The Left Hand of God
- Author: Michael Lerner
- Language: English
- Subject: religion, politics
- Publisher: Harper San Francisco
- Publication date: 2006
- Pages: 416
- ISBN: 978-0-06-084247-5
- Preceded by: The Geneva Accord

= The Left Hand of God (Lerner book) =

2006 book by Michael Lerner

The Left Hand of God: Taking Back Our Country from the Religious Right is a 2006 book by Rabbi Michael Lerner. In it, Lerner argues that in order for progressive politics to survive in America, liberals must develop a respect for progressive forms of religion that can provide inspiration and a sense of "meaning" in people's lives. Lerner argues that the Religious right seduces many well-intentioned Americans who hunger for higher purpose into supporting political candidates whose policies ultimately exacerbate the spiritual and moral vacuum that creates the desperation that makes the Religious Right appealing in the first place.

The author summarizes:

The unholy alliance of the Political Right and the Religious Right threatens to destroy the America we love. It also threatens to generate a revulsion against God and religion by identifying them with militarism, ecological irresponsibility, fundamentalist antagonism to science and rational thought, and insensitivity to the needs of the poor and the powerless.

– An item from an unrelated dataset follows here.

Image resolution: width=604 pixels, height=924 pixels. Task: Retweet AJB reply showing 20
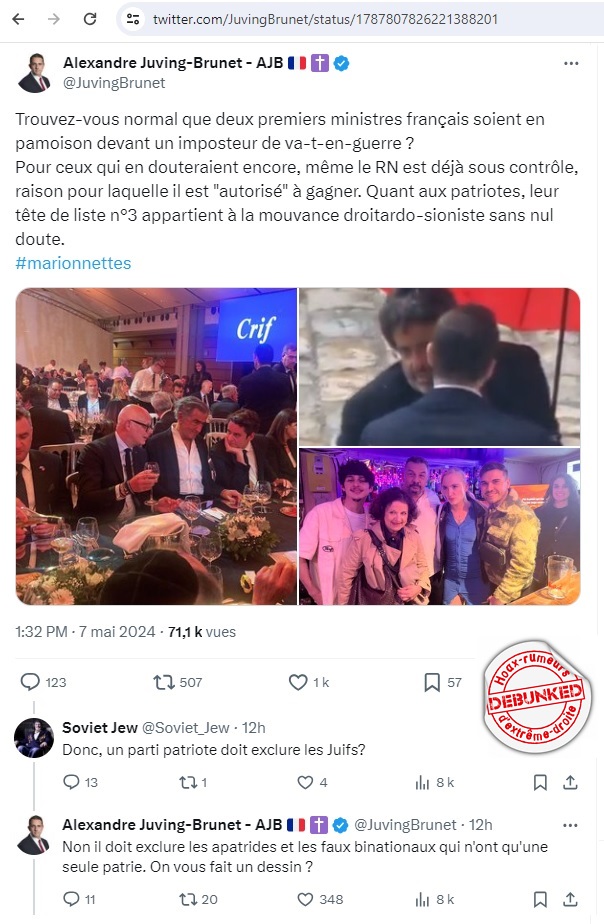click(x=188, y=899)
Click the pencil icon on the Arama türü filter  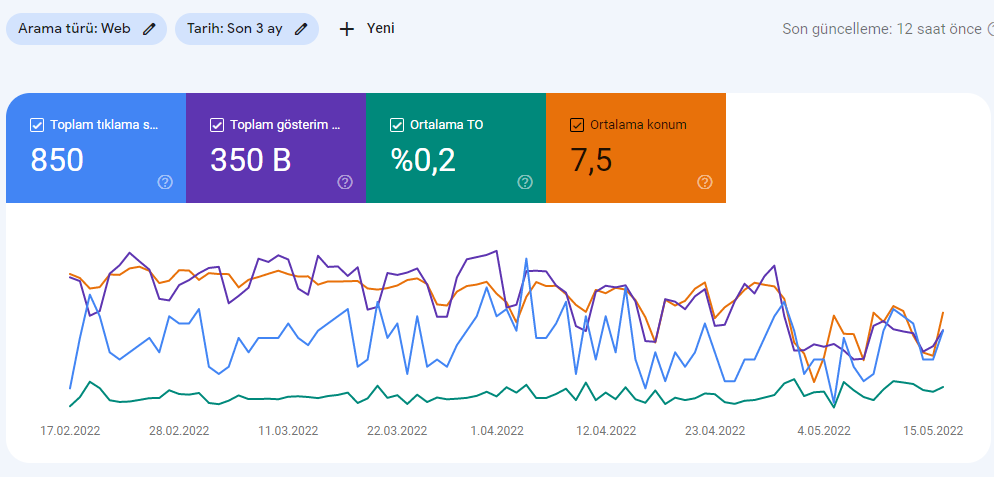coord(149,29)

The pivotal thesis of Part I is that American culture is dominated by a technocratic rationality and a bottom line of money and power that causes deep levels of depression in a large part of the population. This in turn makes much of the population vulnerable to being easily seduced by authoritarian forms of religion and tempts them to reject liberalism altogether, its strengths as well as its weaknesses. Lerner further argues that the cultural excesses of the Left in the 1960s and 1970s led to backlash in the 1980s. Rabbi Lerner believes that a solution is to develop a progressive form of religion which can speak to people's real spiritual and emotional needs without pulling its followers into the dark side of religion.

Lerner proposes a Spiritual Covenant with America that emphasizes a caring and nurturing society focused not merely on social responsibility but on human connectedness.